Bug 233777 - Multiple GlassFish Status Task threads
Multiple GlassFish Status Task threads
Status: NEW
Product: serverplugins
Classification: Unclassified
Component: GlassFish
7.4
PC Windows 7
: P4 (vote)
: 8.0
Assigned To: TomasKraus
issues@serverplugins
: PERFORMANCE
Depends on:
Blocks:
  Show dependency treegraph
 
Reported: 2013-08-01 12:24 UTC by Jiri Skrivanek
Modified: 2013-08-26 09:09 UTC (History)
4 users (show)

See Also:
Issue Type: DEFECT
:


Attachments

Note You need to log in before you can comment on or make changes to this bug.
Description Jiri Skrivanek 2013-08-01 12:24:58 UTC
I see 3 GlassFish Status Task threads when IDE is running with registered GlassFish.
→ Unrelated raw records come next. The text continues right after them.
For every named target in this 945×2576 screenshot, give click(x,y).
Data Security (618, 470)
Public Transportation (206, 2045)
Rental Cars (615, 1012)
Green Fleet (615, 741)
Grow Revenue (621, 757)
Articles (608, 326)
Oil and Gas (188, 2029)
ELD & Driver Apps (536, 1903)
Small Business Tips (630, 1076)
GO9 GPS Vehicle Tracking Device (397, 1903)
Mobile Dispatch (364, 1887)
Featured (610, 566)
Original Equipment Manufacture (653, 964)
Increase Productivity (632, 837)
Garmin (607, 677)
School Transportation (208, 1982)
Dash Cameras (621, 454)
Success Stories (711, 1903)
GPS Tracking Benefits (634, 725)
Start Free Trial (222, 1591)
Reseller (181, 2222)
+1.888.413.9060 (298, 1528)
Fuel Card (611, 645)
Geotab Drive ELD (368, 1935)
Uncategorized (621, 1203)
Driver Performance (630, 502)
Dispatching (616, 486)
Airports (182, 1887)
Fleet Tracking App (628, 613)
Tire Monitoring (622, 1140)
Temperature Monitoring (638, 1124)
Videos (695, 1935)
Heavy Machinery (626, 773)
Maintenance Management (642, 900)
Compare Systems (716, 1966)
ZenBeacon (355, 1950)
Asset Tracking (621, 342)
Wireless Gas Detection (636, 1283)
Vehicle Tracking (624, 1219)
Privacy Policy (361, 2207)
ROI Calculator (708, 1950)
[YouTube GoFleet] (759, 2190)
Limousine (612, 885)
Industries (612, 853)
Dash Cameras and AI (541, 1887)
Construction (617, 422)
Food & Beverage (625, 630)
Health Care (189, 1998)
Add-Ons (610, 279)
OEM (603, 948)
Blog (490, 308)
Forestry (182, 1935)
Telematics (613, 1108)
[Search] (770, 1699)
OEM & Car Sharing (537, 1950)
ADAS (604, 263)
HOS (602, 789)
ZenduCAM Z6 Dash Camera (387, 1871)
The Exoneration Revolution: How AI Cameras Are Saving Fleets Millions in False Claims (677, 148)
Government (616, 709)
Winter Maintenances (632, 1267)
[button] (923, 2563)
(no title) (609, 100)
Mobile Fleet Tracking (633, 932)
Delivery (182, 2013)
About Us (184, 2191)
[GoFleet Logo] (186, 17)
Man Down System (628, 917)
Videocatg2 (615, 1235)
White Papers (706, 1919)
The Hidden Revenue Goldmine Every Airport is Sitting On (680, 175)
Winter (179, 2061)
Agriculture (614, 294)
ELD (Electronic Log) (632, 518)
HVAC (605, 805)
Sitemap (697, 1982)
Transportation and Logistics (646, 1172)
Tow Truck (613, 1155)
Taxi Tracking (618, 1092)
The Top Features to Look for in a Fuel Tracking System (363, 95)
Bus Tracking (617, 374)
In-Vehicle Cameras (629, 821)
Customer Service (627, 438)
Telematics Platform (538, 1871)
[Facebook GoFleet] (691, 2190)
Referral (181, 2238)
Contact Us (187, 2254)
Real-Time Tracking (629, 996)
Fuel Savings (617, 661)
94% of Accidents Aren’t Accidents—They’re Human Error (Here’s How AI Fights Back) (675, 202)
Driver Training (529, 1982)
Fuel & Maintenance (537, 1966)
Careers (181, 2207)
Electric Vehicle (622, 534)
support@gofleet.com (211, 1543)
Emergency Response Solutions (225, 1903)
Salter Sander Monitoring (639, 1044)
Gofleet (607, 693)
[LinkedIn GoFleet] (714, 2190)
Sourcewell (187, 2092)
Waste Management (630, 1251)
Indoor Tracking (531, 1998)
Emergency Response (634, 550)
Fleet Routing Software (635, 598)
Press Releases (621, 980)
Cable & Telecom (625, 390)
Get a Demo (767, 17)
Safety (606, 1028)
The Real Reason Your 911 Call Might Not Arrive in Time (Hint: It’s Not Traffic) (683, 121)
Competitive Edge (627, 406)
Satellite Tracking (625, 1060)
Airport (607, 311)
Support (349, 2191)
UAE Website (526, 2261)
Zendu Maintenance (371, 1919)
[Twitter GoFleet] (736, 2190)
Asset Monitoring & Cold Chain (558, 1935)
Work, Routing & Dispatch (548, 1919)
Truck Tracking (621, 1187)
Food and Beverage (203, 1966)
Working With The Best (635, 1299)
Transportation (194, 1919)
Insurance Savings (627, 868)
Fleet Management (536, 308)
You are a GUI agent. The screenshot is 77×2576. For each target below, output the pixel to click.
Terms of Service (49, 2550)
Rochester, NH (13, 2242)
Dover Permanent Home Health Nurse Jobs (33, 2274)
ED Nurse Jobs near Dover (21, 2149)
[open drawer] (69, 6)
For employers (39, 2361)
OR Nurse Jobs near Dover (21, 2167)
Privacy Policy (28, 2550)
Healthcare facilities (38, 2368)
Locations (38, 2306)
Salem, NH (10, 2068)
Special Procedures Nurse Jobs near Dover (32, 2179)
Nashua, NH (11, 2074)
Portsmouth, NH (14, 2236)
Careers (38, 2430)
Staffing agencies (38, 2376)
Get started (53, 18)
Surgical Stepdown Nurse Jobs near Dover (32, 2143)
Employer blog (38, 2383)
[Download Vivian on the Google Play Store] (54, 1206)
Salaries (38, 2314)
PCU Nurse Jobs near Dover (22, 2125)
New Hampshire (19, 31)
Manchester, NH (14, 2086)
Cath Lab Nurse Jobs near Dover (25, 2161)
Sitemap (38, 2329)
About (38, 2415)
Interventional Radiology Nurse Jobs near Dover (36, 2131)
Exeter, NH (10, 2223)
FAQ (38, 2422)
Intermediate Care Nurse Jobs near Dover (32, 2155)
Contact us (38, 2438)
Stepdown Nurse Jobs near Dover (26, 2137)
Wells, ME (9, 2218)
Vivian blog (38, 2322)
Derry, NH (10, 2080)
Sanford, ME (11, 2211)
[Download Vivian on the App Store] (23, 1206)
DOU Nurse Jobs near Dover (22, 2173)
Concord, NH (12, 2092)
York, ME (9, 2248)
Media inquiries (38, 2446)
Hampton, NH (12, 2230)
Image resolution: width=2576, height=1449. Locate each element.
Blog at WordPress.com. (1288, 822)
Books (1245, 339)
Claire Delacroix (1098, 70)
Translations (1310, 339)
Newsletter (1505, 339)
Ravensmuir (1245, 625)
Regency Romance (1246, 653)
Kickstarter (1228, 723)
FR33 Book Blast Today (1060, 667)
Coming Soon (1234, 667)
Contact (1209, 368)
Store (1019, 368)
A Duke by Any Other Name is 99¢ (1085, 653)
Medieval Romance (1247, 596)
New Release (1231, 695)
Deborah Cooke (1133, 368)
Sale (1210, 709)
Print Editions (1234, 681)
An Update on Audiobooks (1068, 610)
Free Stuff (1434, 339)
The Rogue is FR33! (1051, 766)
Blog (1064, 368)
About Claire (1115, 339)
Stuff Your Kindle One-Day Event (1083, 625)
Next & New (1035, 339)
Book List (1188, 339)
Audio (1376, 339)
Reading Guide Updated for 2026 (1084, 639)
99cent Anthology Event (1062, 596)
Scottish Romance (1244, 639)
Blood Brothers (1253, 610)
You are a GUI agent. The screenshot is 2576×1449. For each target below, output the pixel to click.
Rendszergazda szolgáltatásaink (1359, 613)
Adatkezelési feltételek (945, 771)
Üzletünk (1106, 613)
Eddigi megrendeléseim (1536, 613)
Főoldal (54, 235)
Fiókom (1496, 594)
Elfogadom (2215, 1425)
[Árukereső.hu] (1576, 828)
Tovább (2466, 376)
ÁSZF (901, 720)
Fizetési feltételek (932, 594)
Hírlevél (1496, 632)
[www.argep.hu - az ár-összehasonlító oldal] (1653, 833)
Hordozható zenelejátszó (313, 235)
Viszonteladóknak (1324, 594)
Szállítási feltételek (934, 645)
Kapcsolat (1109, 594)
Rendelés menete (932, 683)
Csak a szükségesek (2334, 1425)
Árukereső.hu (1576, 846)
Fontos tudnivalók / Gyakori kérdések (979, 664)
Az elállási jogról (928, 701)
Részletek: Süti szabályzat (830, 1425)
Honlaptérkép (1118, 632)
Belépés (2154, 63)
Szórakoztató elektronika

Product Version: NetBeans IDE Dev (Build 201307312300)
Java: 1.7.0_25; Java HotSpot(TM) 64-Bit Server VM 23.25-b01
Runtime: Java(TM) SE Runtime Environment 1.7.0_25-b15
System: Windows 7 version 6.1 running on amd64; Cp1250; en_US (nb)
Comment 1 TomasKraus 2013-08-01 12:34:10 UTC
This is OK. There are 3 checks:

 * admin port availability
 * asadmin version command
 * asadmin locations command

and all of them are asynchronous tasks executed from scheduled thread pool executor. So theoretically there can be N*3 threads where N is number of registered servers and those threads get blocked waiting for some network event.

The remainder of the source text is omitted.